> PROBLEM
Copy each line of the records that holds the string "heading".
=== RECORDS FOR PROCESSING ===
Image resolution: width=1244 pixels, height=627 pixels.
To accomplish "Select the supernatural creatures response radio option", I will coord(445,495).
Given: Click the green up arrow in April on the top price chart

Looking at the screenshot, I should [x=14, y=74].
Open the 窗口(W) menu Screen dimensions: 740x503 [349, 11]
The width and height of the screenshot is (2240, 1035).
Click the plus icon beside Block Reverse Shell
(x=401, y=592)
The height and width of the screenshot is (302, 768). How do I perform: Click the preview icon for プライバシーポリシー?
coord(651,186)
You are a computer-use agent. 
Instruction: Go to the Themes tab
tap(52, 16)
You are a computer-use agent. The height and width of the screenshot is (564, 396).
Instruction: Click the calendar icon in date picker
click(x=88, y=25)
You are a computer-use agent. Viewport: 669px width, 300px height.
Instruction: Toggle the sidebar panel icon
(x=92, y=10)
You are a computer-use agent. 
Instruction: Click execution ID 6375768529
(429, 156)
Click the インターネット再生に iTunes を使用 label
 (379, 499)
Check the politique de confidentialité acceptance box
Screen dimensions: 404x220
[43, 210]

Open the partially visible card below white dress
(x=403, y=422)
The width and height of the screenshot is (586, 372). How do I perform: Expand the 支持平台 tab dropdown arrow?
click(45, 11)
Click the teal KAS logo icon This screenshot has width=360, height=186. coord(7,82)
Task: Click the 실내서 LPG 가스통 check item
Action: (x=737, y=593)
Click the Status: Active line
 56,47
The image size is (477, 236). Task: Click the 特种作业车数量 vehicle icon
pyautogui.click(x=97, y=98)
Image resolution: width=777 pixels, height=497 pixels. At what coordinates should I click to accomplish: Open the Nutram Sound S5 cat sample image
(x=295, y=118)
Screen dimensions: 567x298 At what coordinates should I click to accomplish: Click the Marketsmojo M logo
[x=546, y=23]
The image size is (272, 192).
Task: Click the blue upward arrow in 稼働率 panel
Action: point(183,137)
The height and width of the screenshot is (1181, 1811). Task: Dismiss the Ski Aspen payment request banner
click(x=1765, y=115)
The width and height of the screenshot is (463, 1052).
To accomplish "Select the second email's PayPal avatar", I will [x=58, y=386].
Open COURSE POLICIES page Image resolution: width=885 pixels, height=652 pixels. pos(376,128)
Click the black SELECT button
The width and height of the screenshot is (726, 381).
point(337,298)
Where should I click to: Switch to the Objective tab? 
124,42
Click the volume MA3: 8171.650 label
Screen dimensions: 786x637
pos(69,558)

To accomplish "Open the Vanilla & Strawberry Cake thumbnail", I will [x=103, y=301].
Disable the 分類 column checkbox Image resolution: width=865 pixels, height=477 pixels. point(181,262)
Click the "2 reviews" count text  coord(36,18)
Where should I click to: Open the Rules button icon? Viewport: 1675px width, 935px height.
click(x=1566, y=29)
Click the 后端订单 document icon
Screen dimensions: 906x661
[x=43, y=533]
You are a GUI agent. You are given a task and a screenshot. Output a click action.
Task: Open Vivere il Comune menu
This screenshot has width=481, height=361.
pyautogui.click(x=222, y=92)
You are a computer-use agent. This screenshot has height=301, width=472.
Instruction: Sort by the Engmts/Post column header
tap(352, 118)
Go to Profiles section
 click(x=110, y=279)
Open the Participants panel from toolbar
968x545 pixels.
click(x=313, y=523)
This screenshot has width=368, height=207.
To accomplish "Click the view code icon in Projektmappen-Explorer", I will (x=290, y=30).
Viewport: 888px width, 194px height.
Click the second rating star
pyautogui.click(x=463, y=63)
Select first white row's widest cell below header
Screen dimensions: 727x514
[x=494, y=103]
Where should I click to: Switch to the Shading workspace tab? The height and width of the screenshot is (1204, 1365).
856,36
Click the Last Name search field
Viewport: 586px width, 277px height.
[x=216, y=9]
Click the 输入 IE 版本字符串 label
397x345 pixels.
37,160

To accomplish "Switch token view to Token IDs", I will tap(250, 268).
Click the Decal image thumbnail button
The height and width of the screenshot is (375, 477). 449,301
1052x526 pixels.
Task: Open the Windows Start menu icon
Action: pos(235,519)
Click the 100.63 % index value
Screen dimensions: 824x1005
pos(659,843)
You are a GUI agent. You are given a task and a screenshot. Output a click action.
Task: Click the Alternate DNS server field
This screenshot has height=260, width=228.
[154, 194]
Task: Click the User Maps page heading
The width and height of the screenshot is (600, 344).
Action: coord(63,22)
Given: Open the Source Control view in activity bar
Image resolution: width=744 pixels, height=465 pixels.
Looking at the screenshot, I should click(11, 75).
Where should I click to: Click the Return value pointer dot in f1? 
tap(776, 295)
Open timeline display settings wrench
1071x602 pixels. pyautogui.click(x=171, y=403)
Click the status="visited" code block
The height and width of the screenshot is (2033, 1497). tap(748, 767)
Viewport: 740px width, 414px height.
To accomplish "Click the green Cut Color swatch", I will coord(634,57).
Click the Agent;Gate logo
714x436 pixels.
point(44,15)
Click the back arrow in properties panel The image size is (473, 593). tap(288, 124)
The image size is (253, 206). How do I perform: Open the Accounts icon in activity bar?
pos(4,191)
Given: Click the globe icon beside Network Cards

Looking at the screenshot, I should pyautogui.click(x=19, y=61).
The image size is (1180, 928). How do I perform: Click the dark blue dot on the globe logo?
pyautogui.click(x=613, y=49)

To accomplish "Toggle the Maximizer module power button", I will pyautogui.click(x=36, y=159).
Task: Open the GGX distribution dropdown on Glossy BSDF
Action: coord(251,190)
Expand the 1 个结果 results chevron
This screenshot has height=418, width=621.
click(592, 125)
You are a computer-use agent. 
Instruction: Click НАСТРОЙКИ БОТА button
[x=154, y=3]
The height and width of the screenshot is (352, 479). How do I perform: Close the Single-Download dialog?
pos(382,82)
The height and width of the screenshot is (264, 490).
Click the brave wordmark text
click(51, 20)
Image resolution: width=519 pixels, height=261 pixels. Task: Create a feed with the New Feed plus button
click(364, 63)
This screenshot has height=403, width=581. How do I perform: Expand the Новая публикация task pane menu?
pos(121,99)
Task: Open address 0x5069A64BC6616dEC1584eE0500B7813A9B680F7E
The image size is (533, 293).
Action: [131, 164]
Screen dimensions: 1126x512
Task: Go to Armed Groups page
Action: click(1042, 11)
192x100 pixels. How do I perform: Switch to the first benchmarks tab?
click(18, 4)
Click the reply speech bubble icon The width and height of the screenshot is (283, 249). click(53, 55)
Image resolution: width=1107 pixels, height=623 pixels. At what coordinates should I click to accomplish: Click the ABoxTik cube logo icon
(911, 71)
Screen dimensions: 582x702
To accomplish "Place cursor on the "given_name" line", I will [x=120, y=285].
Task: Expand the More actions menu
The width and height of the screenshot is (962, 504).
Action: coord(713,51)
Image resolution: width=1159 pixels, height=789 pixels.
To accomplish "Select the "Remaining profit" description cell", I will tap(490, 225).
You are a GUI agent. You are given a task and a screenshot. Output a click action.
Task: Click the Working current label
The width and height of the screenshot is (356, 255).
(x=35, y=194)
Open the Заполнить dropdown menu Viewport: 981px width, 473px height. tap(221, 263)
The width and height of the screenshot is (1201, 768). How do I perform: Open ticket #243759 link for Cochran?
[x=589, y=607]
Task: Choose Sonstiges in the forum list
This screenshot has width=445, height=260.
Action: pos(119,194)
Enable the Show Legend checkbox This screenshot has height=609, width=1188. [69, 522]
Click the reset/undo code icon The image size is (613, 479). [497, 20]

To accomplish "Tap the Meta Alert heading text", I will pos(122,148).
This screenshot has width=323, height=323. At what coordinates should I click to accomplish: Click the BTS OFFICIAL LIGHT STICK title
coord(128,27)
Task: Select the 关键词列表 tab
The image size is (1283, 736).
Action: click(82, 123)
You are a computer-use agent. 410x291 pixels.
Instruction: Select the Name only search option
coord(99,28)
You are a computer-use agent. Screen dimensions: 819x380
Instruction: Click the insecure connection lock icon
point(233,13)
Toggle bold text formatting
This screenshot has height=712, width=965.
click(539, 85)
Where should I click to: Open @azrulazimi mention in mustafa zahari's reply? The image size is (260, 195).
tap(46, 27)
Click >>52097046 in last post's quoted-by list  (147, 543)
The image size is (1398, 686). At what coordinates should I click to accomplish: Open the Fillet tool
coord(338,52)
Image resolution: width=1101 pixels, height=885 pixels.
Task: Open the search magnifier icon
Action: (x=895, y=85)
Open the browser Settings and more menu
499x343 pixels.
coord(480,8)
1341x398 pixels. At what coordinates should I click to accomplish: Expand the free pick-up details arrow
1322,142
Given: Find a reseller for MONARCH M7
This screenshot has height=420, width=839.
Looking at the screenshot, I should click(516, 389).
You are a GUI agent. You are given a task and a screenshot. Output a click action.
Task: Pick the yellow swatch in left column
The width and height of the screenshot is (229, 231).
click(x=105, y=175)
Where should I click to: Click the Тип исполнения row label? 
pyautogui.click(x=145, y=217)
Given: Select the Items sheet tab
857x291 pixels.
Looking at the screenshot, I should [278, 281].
===
> OUTPUT
Task: Click the User Maps page heading
To accomplish "Tap the Meta Alert heading text", I will pos(122,148).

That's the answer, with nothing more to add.